За соседним столиком горячо обсуждали вчерашний пожар в торговом центре «Адмирал», где было много жертв. Всё произошло в Казани. Оттуда, судя по всему, и приехала шумная компания. Правда, теперь им было не очень весело, потому что как раз в «Адмирале» они арендовали площади и держали товар на складах.
По вопросу возмещения убытков мнения разделились. Одни считали, что потери компенсируют. Другие утверждали, что это – дохлый номер. Власти всё равно найдут, к чему придраться, чтобы не платить. Надо было, конечно, страховаться. Но, как обычно, считали, что пронесёт.
Казанцы нервно полоскали пальцы в чашках с подкисленной лимоном водой. Они ели крабы и устрицы. Судя по всему, приобщились к цивилизации недавно, потому что тёрли губы салфетками. А вот Лёлька промокнула рот лёгким движением и оглянулась. Она словно приглашала к себе за стол приятного собеседника.
Наш француз понял это превратно. Он торопливо вскочил и заспешил к моей подружке, сняв с колен белоснежную ткань с вензелем. Оноре галантно изогнулся перед Лёлькой, приглашая её на танец. И тут же получил отлуп. В его круглых карих глазах застыло недоумение, граничащее с шоком. Месье всерьёз принял Лёльку за проститутку и очень удивился, что та оказалась такой неприступной.
– Я говорил – отошьёт! – Серж Погосян жевал куриный рулет с черносливом и запивал его розовым вином. – Слишком красивая и гордая. Зря она ввязалась в это дело. Тяжело ей будет…
– А ты, Серёга, сам к ней подойди, – посоветовал Купоров. – И скажи невзначай, что у твоего отца дом на Лонг-Айленде, в Верхнем Ист-Сайде…
– Не поверит, – усомнился Филинцев. – Решит, что просто трёп. Трудно себе такое представить. Леонид Иосифович, вы ведь были там. В гостях?

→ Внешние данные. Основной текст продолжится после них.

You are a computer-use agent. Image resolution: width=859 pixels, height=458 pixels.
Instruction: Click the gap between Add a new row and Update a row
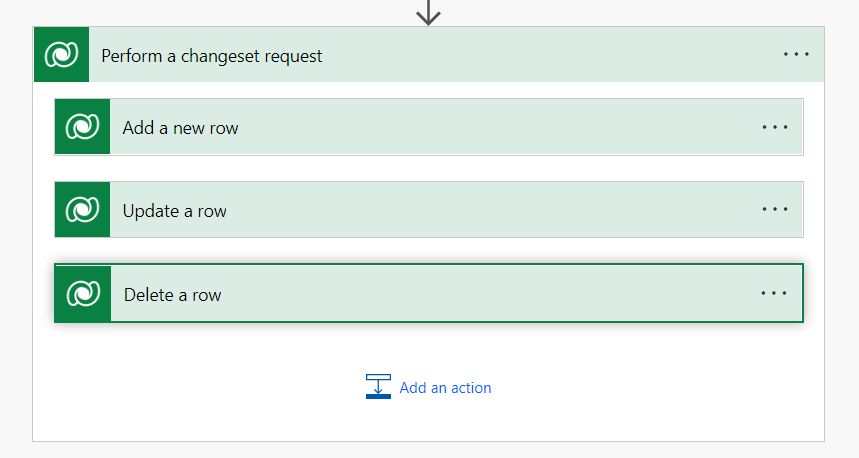pos(428,169)
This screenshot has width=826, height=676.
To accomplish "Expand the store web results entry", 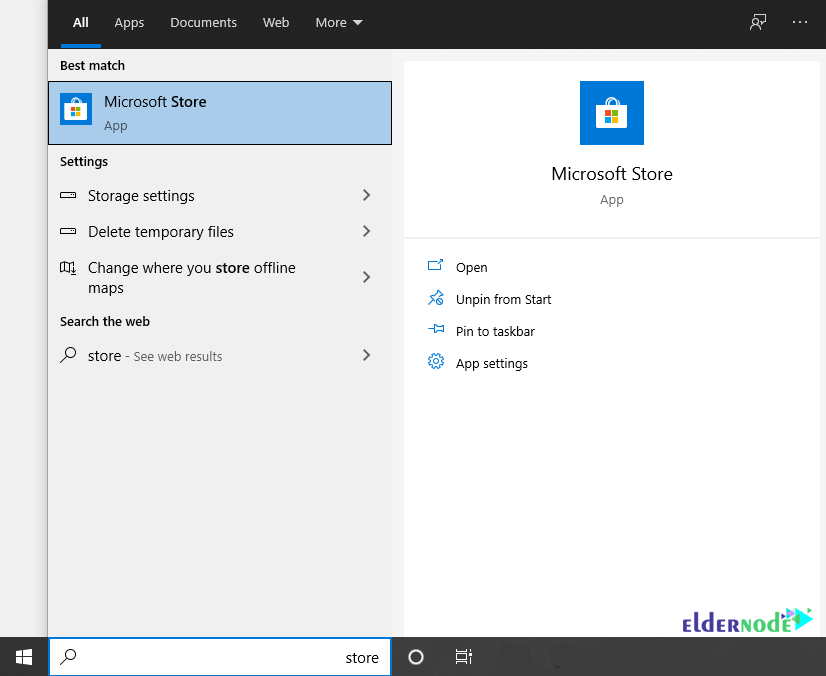I will click(x=366, y=355).
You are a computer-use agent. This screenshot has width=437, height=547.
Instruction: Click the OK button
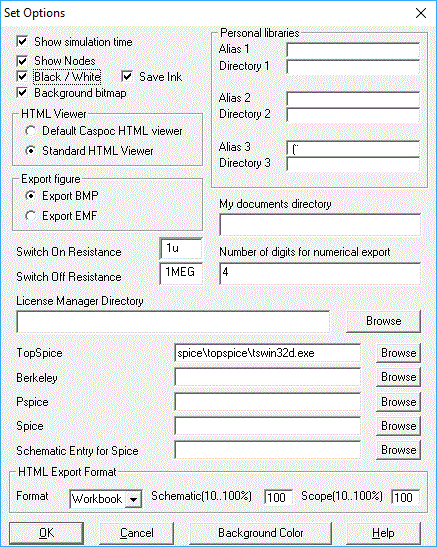[46, 533]
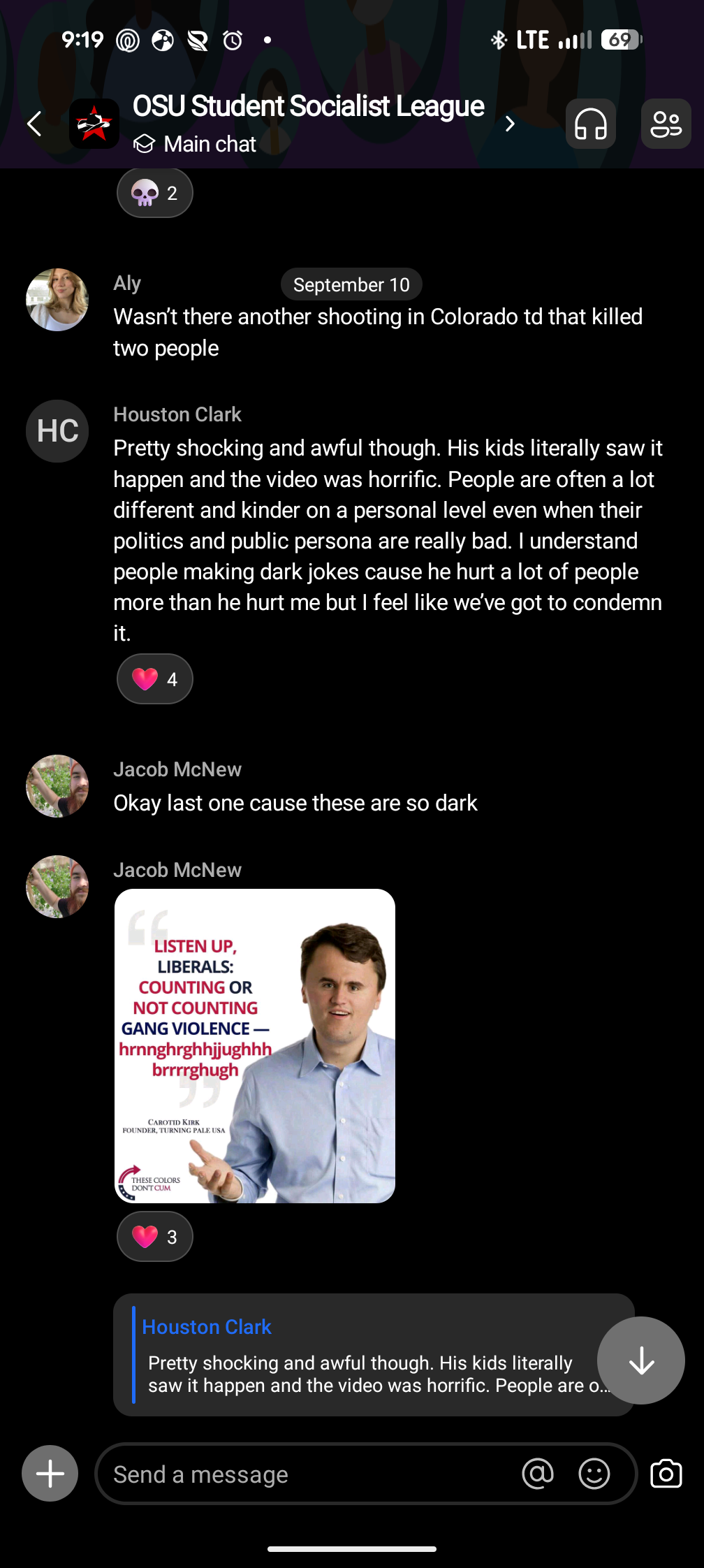Tap the plus attachment button
Screen dimensions: 704x1568
point(50,1474)
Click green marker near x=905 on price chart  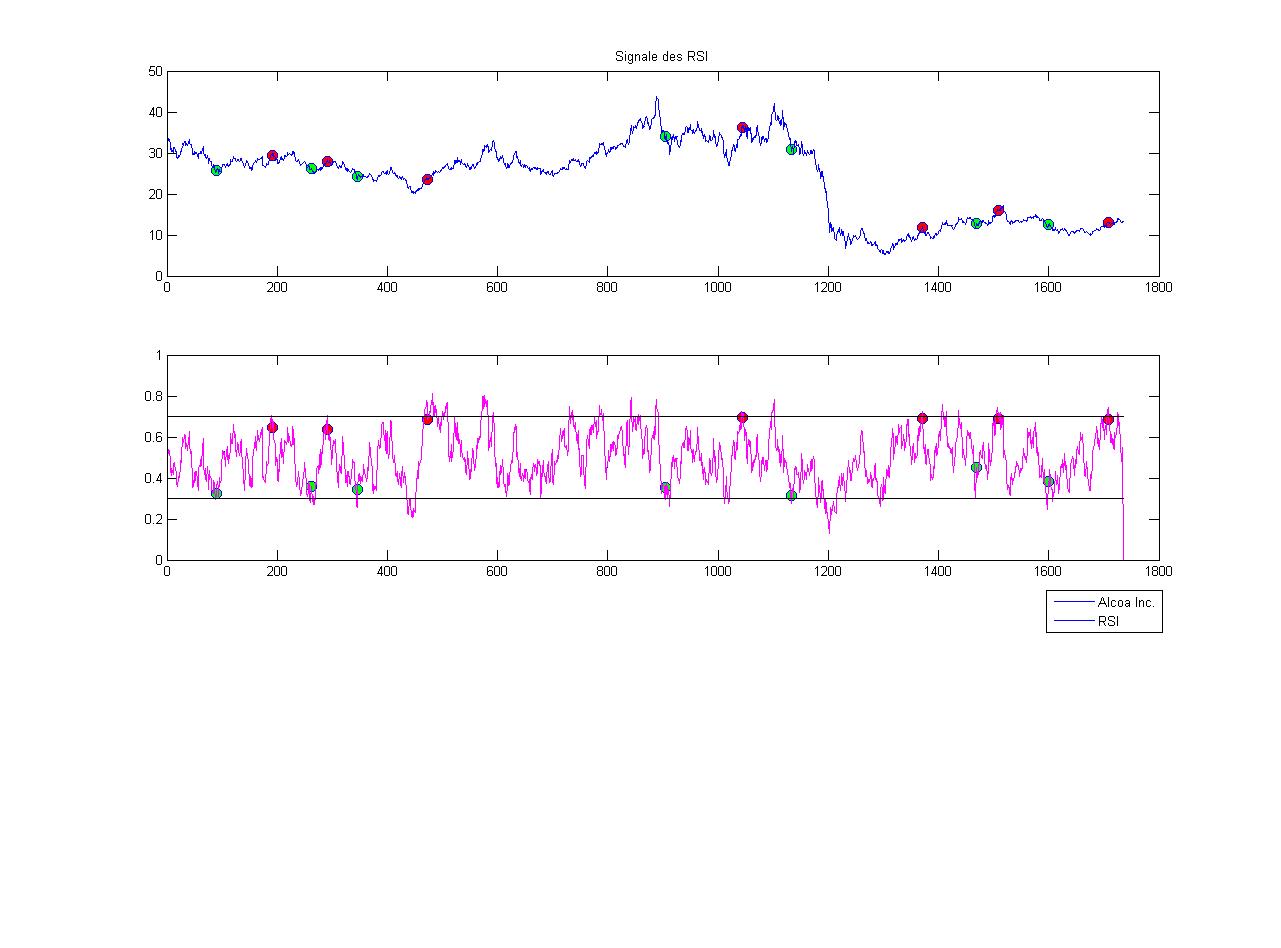tap(665, 136)
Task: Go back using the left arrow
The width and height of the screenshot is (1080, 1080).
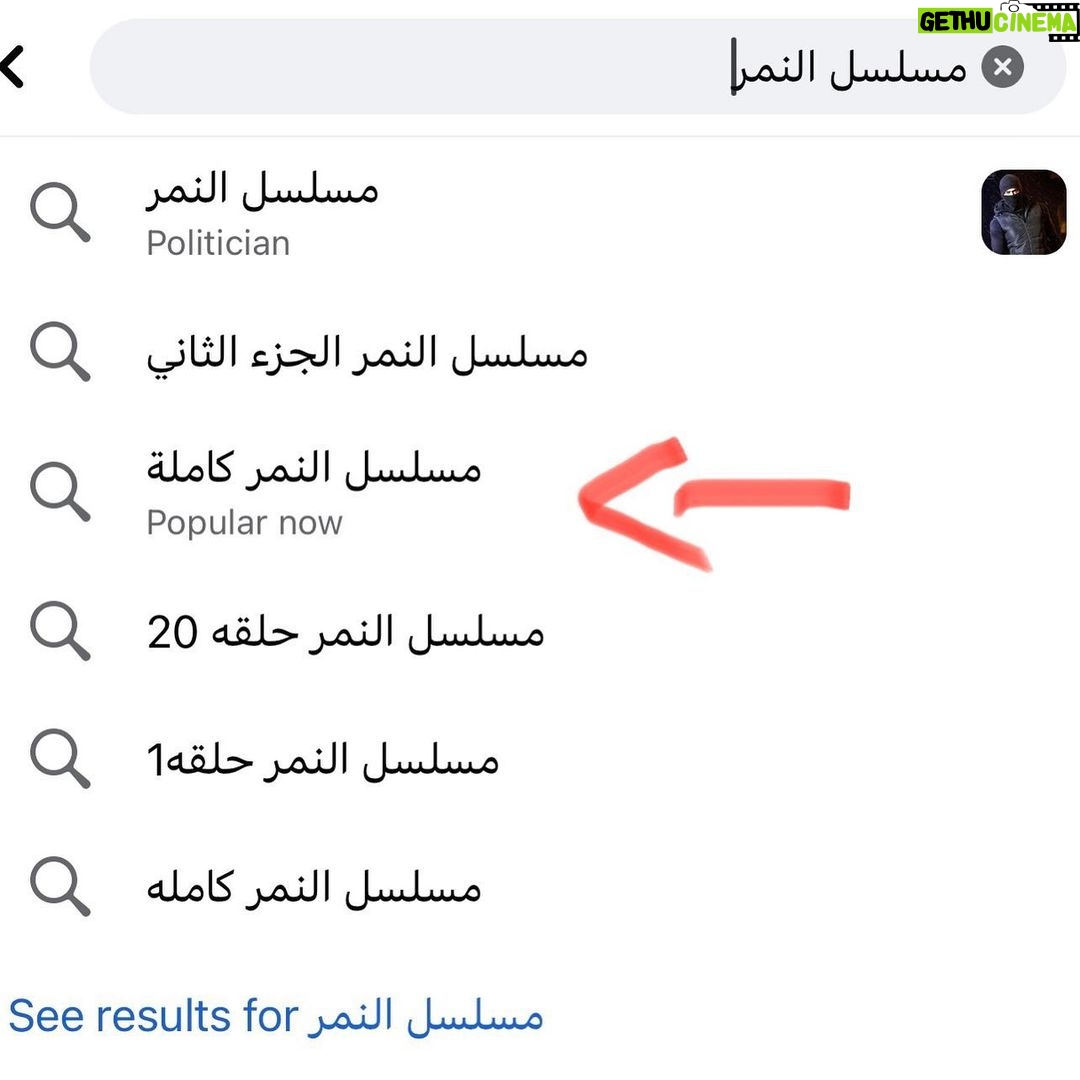Action: [x=12, y=67]
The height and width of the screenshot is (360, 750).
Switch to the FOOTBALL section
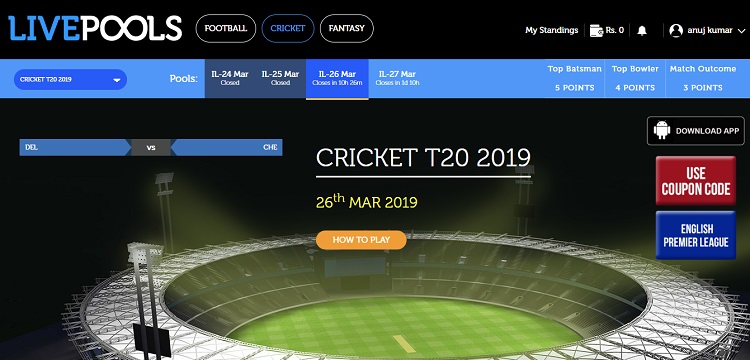[226, 28]
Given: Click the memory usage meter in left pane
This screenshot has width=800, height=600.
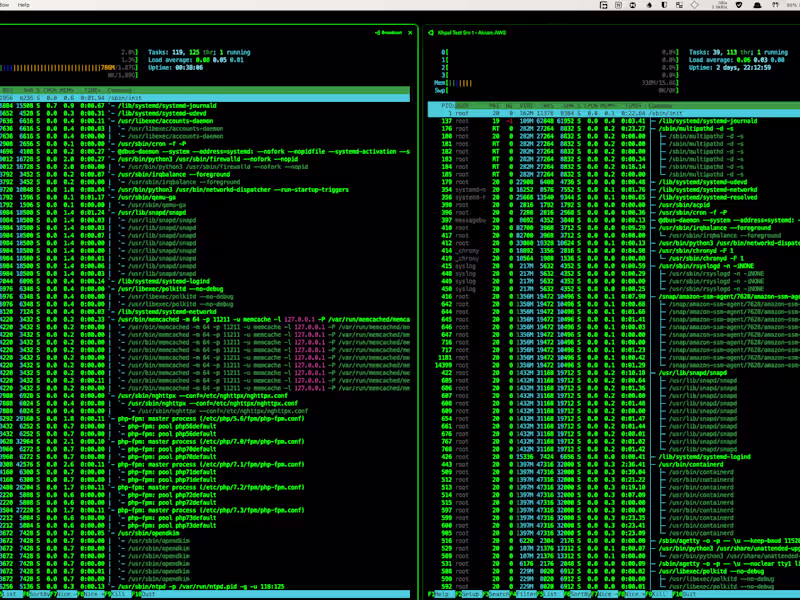Looking at the screenshot, I should (x=60, y=68).
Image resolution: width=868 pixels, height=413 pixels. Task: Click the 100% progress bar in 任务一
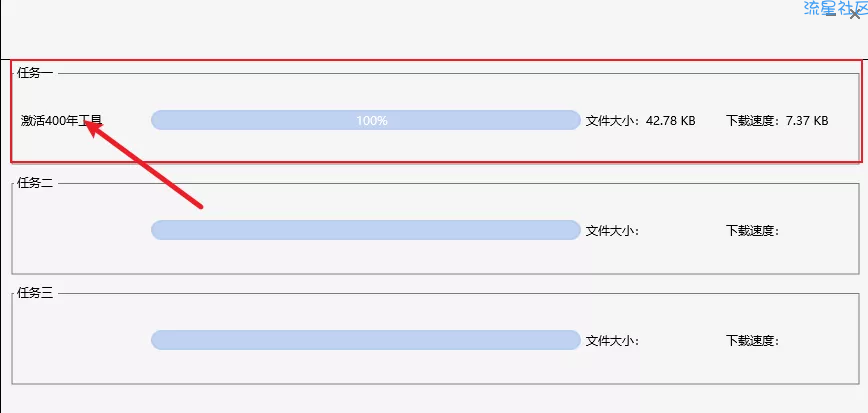365,120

– Был, конечно, – подтвердил Печенин. – Не дом, а дворец или музей. Стиль барокко с элементами старинного декора. И рядом – «Роллс-ройс» коньячного цвета…
– Мой прадед бежал в Америку от турецкого геноцида, – пояснил Серж. – Диаспора его приняла, как положено. А остальное зависело уже только от его личных качеств.
– Да уж, армяне нигде не бедствуют! – хмыкнул Купоров. – Те ещё пройдохи.
– Одно дело – не бедствовать. А другое – на Лонг-Айленде жить, – возразил Колоницкий. – Для этого надо быть гением. В чужой стране, где, как ни крути, масса предрассудков. Просто так там не украдёшь – работать надо.
– Дом вот есть, а картин нет, – посетовал Погосян. – Хотим оформить парадный зал. И коллекция оружия обязательно должна быть. Якобы предки много веков собирали…
– А девочка эта всё равно отошьёт! – подзадорил Здислав и повернулся ко мне. – Вот ты её знаешь, конечно. Она полька? Я же вижу.
– Да, наполовину, – честно призналась я.
– Неужели? – осклабился Печенин. – А я уж хотел сказать, что Здиславу везде поляки мерещатся.
Я же смотрела на Лёльку и думала, что ей красота только в тягость. Само совершенство – нос, глаза, губы, волосы. Ресницы, как опахала – и клеить не нужно. Полный гламур, а счастья нет. Ко мне мужики липнут, а её боятся. Но даже если кто и подойдёт, как сегодня, Лёлька их гонит. И, главное, ревёт потом, что никому не нужна. Вот кто достоин жить во дворце, а не работать в пожарной части!..
Оскорблённый Оноре изогнулся теперь передо мной. Ему хотелось срочно смыть с себя позор. Я взглянула на Печенина, который час назад пригласил меня за стол. Он небрежно кивнул, разрешая лёгкий флирт. Я встала, отложила салфетку. Жаль, что сегодня при исполнении, а то пошла бы с Арманом. Приятный такой мужчина – ловкий, юркий, прямо невесомый. Глаза круглые, как каштаны. Волосы густые, того же цвета. Синий костюмчик сидит, как влитой. И танцует классно – видна парижская школа.